Saat Baihaki baru saja masuk ke toilet di ujung lorong, ia mendengar suara langkah kaki seseorang dari luar. Penasaran, ia mengintip dari celah pintu dan melihat sesosok bayangan hitam berlari ke arah tangga menuju lantai dua. Baihaki heran, mengapa ada orang berlari-lari saat malam telah larut? Bukankah kata pengurus penginapan tadi, lantai dua tidak ada tamu yang menginap?
"Ah, masa bodohlah!" gumam Baihaki, memutuskan untuk mengabaikannya. Ia segera menyelesaikan urusannya, membersihkan diri sebentar, lalu kembali ke kamar.
Di kamar, Arum sudah tertidur pulas. Baihaki tersenyum dan berbaring di samping istrinya. Rasa kantuk telah menyergapnya. Tak lama kemudian, ia pun tertidur juga.
*
Pagi itu sangat dingin. Kabut tipis menutupi pandangan Baihaki saat ia dan Arum memulai perjalanan lagi. Jalanan yang mereka lalui sepi dan berkelok-kelok. Mereka tak melihat kendaraan lain yang melintas. Baihaki mulai cemas, tetapi ia terus melanjutkan perjalanan, berharap bisa sampai ke tujuan secepat mungkin.
Setelah beberapa jam, mereka tiba di alamat yang sudah dihafal Baihaki di luar kepala. Namun, di sana hanya ada bangunan tua, sebagian besar sudah roboh. Beberapa orang berjalan di sekitar bangunan itu. Ketika Baihaki dan Arum mencoba bertanya, mereka hanya diam seribu bahasa, lalu pergi meninggalkan pasangan suami istri itu dalam kebingungan.

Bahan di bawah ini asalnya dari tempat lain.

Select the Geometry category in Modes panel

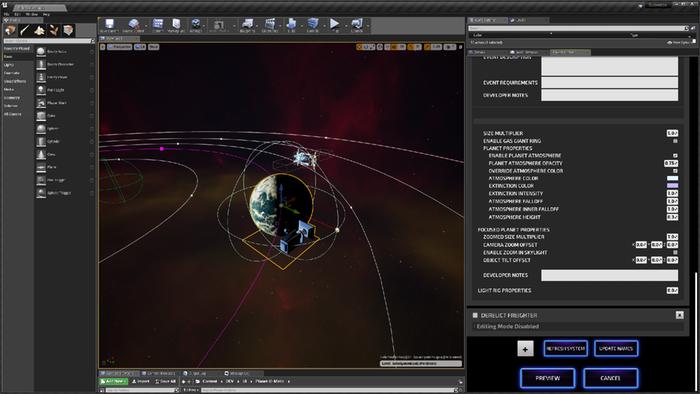click(12, 97)
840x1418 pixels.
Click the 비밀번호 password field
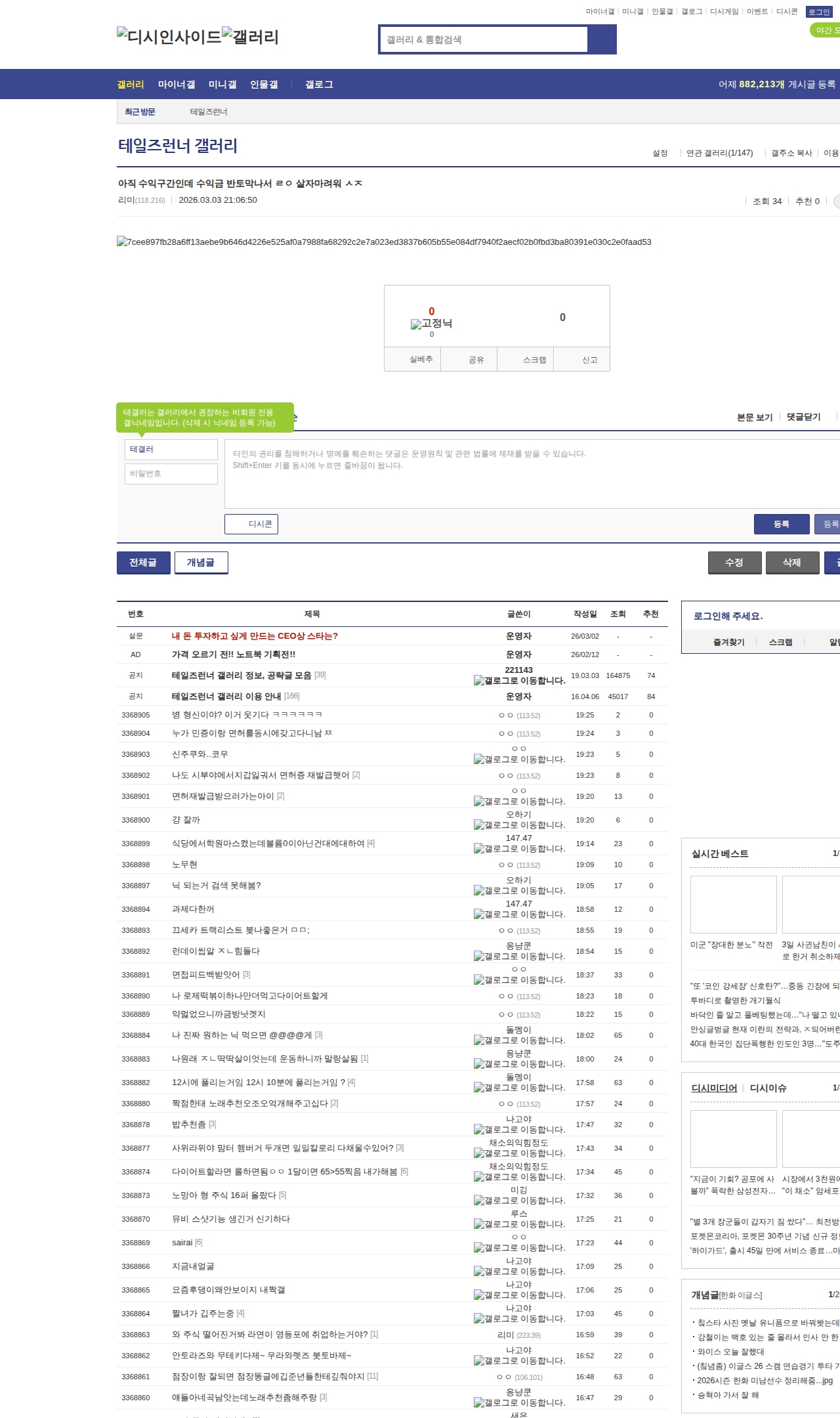tap(171, 473)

Arum mulai panik ketakutan, sedangkan Baihaki tampak merenung. Mereka pergi ke alamat yang diberikan Syarifudin, tetapi malah menemui hal seperti ini.
"Abang tidak salah alamat, ‘kan?" tanya Arum dengan wajah pucat.
"Ini benar alamatnya, tak mungkin rasanya Syarifudin menipu kita kan, Rum?" ujar Baihaki sambil mengeluarkan kertas di mana Arum menyalin alamat dari surat yang ditulis Syarifudin. Lelaki itu mengira bahwa ia sedikit lupa. Namun, ketika membaca lagi alamat yang tertulis, Baihaki yakin ia tidak salah.
"Tak mungkinlah Syarifudin nipu kita, Bang."
"Tapi, kok tempatnya seperti ini? Lihat, di depan sana kayaknya hutan, Rum."
"Terus gimana, nih?" Tubuh Arum bergetar.